As an aside I re-organized the posts up above. I also added a short story.
Title: Re: Beyond Frontier
Post by: Humabout on May 13, 2013, 05:48:50 PM
Nice story!  I'd love to see more that exemplifies the feel you are going for.  It is one of isolation, desperation, and suspense?  Or more one of wonder, adventure, and exploration?  A realistic approach can easily encompass both.
Title: Re: Beyond Frontier
Post by: LD on May 14, 2013, 10:57:50 PM
Quote- Governmental Structure (post-nationalism, corporatism, regulation of space/treaties)
I am most interested in how you approach this.

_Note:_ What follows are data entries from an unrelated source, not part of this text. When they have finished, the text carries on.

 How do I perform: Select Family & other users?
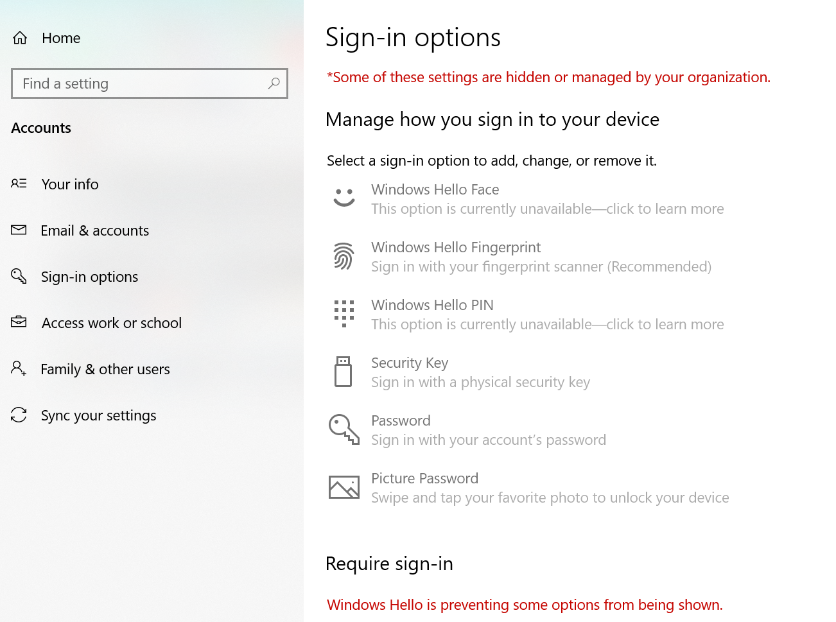[x=105, y=369]
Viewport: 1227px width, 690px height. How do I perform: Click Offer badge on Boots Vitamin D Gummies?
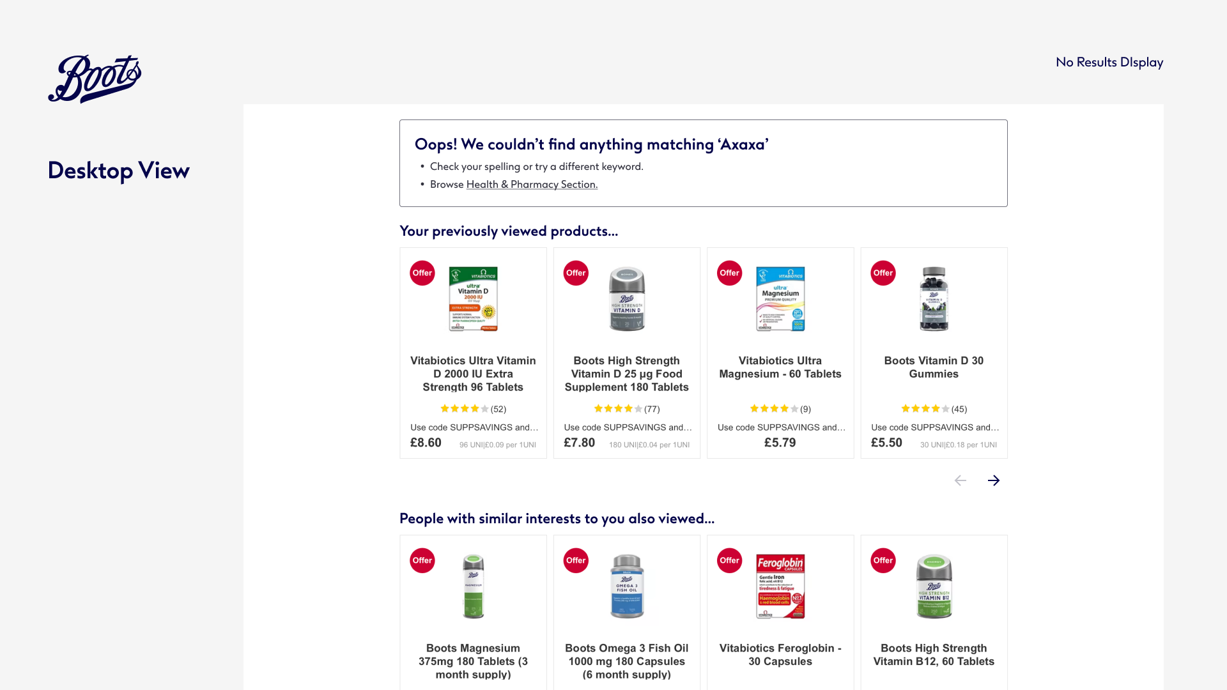pyautogui.click(x=883, y=273)
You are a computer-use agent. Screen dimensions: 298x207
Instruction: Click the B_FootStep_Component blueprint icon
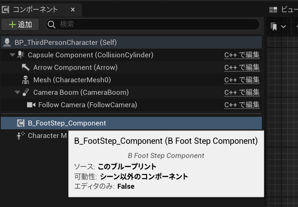[x=20, y=123]
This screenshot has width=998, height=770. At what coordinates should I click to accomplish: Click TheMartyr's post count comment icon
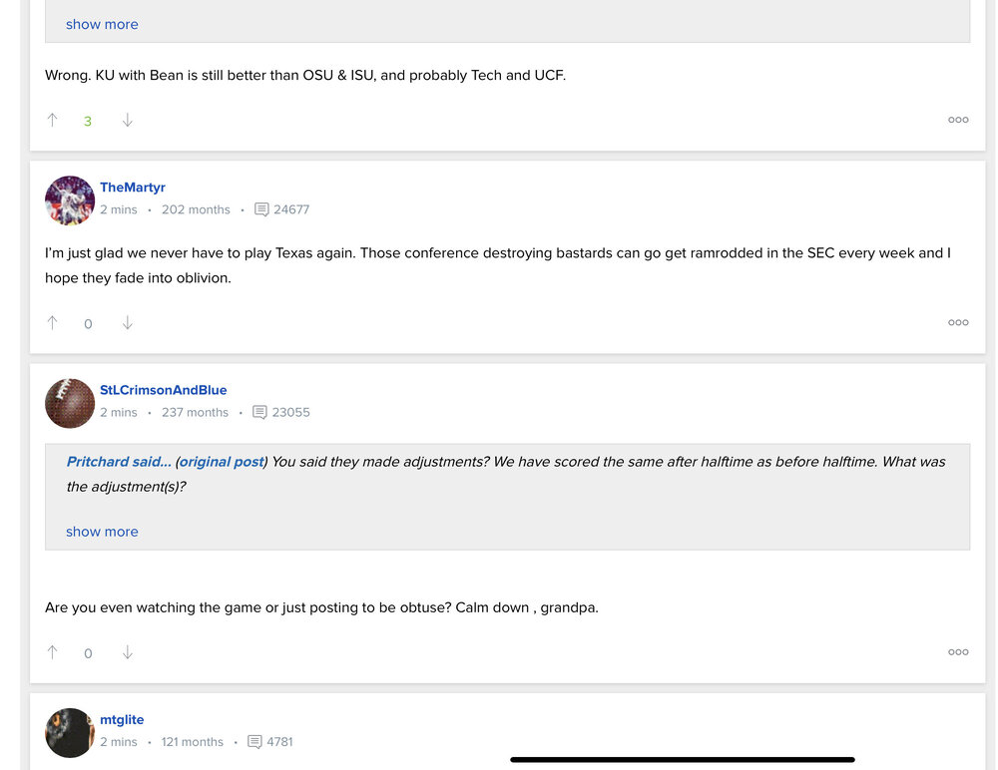[261, 209]
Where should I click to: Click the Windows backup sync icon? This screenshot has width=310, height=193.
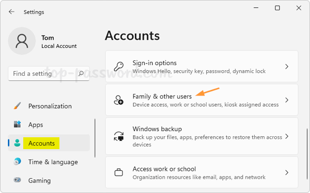119,136
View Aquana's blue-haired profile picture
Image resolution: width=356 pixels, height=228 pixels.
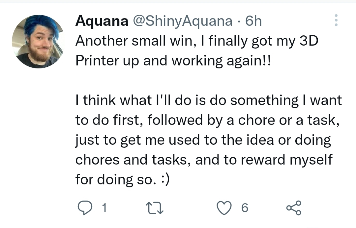click(38, 42)
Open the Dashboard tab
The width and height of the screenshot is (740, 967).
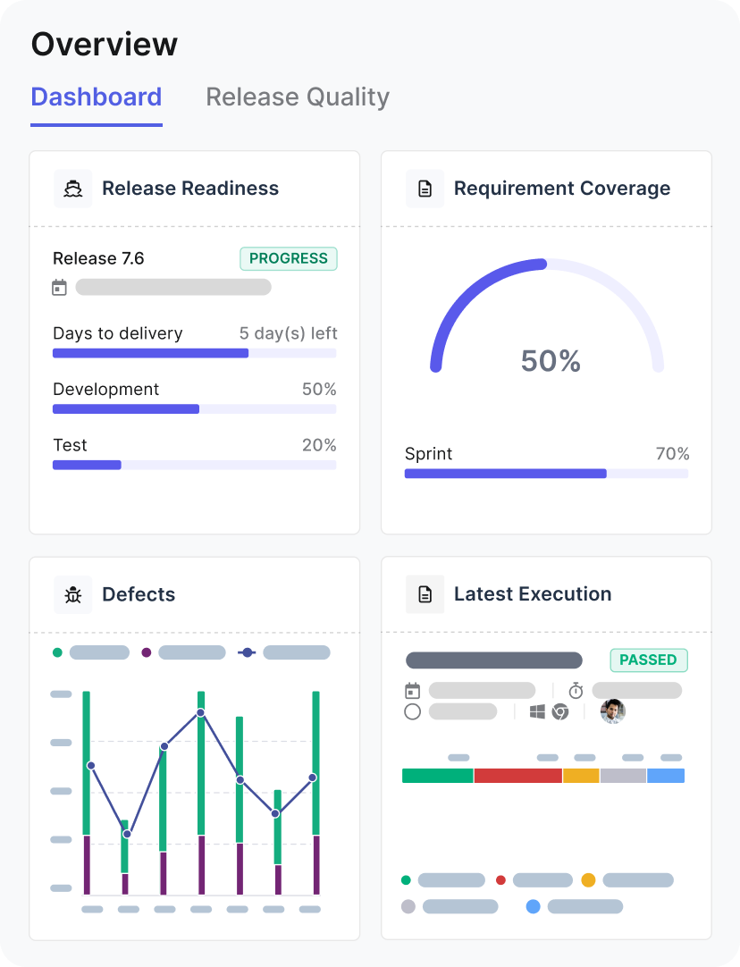pos(97,97)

Who claims an asteroid. Is there an international registry body? How is the land rush handled?; stake a claim and have at it with fights over juicy asteroids or "abandoned" ones; countries claim asteroids and divvy them up, or the UN has a body to handle it.

How to deal with satellite pollution- the more communications satellites we shoot up the greater the chance they start hitting each other and creating even more space junk. How did they solve that problem? Better orbital degrading? But what about the problem of just simply too many satellites in orbit... and then an asteroid knocks one out of its orbital slot...

This is an interesting thought exercise you have here, Nomadic.